Keith Yellin, Battle Exhortation: The Rhetoric of Combat Leadership. Columbia, S.C.: University of South Carolina Press, coll. "Studies in Rhetoric/Communication", 2008, x-191p.
Isbn 13 (ean): 9781570037351
Recension par Gregory S. Aldrete (University of Wisconsin-Green Bay) dans Bryn Mawr Classical Review: 2008.11.32
Présentation de l'éditeur:
In this groundbreaking examination of the symbolic strategies used to prepare troops for imminent combat, Keith Yellin offers an interdisciplinary look into a mode of rhetorical discourse that has played a prominent role in warfare, history, and popular culture from antiquity to the present day. In Battle Exhortation he focuses on one of the most time-honored forms of motivational communication, the encouraging speech of military commanders, to offer a pragmatic and scholarly evaluation of how persuasion contributes to combat leadership.

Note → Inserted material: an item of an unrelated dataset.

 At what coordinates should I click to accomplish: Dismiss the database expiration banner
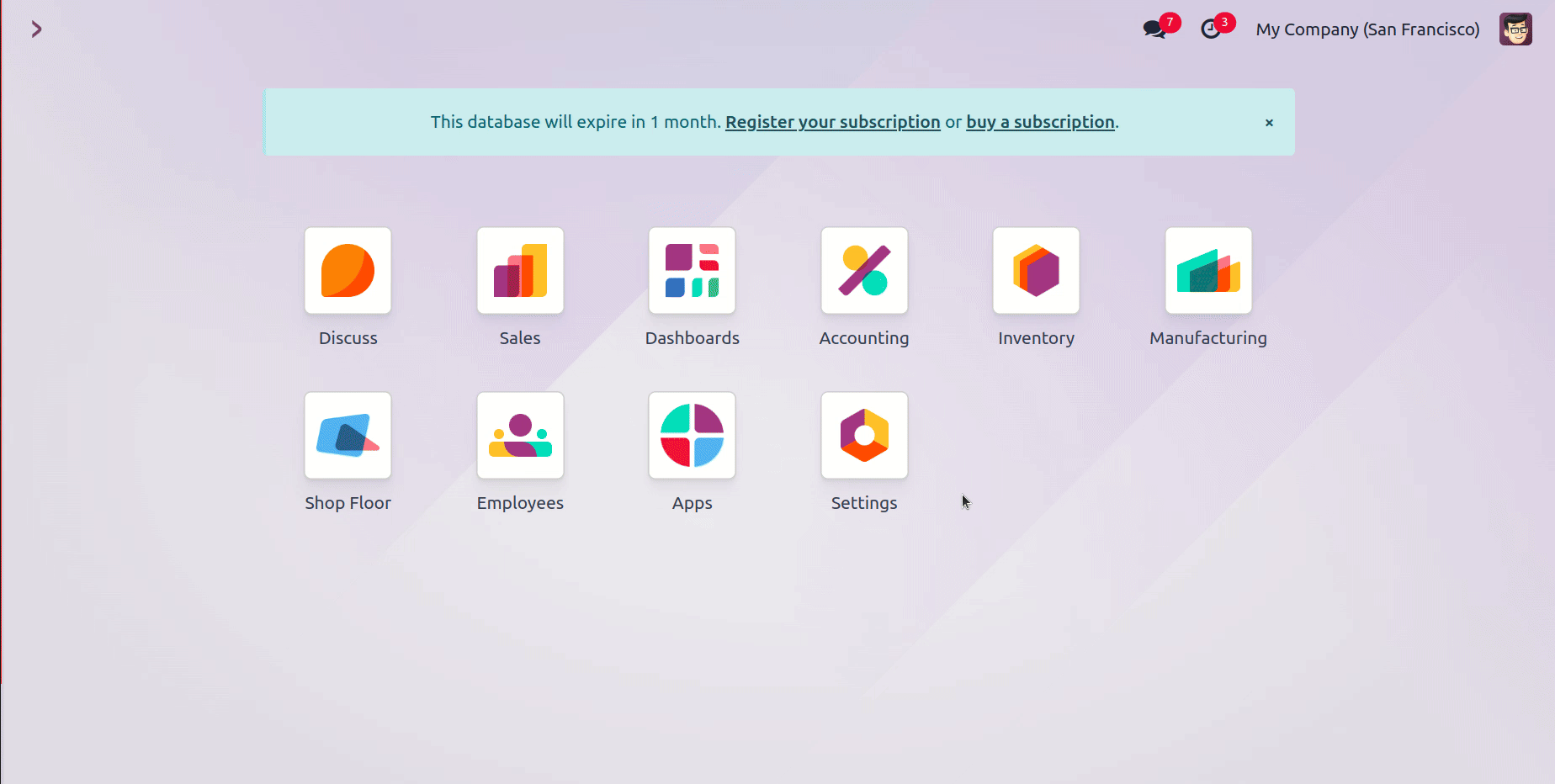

Yellin establishes battle exhortation as a distinct genre of discourse originating from humankind's war-prone history and the age-old need to inspire troops to fight. In illustrating his subject's conventions, Yellin draws from the Bible, classical Greece and Rome, Spanish conquistadors, and especially American military forces. Yellin is also interested in how audiences are socialized to recognize and anticipate this type of communication that precedes difficult team efforts. To account for this dimension he probes examples as diverse as Shakespeare's Henry V, George C. Scott's portrayal of General George S. Patton, and team sports.
Yellin also examines the constraints that shape battle exhortation, including the specific circumstances of a given war, the combat arm of the audience, the presence of nonmilitary observers, and the personal character and style of the speaker. Speculating on the future of battle exhortation while honoring its rich tradition, this work will be of keen interest to students of communication, history, and military leadership.